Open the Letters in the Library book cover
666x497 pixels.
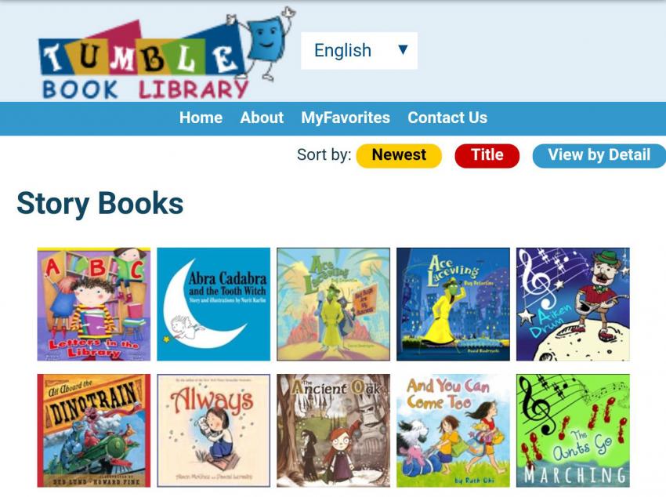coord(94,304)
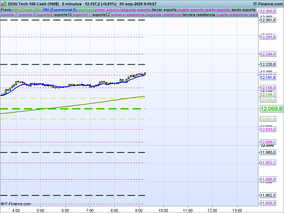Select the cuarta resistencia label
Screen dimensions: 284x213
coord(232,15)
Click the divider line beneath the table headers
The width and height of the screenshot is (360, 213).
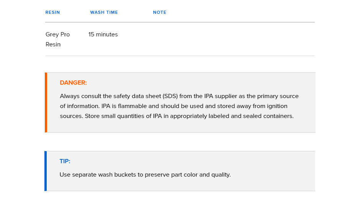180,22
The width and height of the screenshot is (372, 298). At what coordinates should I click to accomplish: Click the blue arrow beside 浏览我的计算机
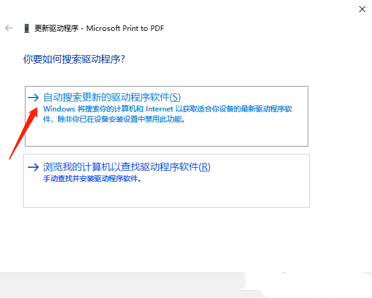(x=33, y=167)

════════════════

Copy out the material word for word, without any images.

Open the Letters in the Library book cover
666x497 pixels.
coord(94,304)
Select the cuarta resistencia label
Screen dimensions: 284x213
coord(232,15)
Click the divider line beneath the table headers
The width and height of the screenshot is (360, 213).
180,22
The width and height of the screenshot is (372, 298). At what coordinates should I click to accomplish: Click the blue arrow beside 浏览我的计算机
(x=33, y=167)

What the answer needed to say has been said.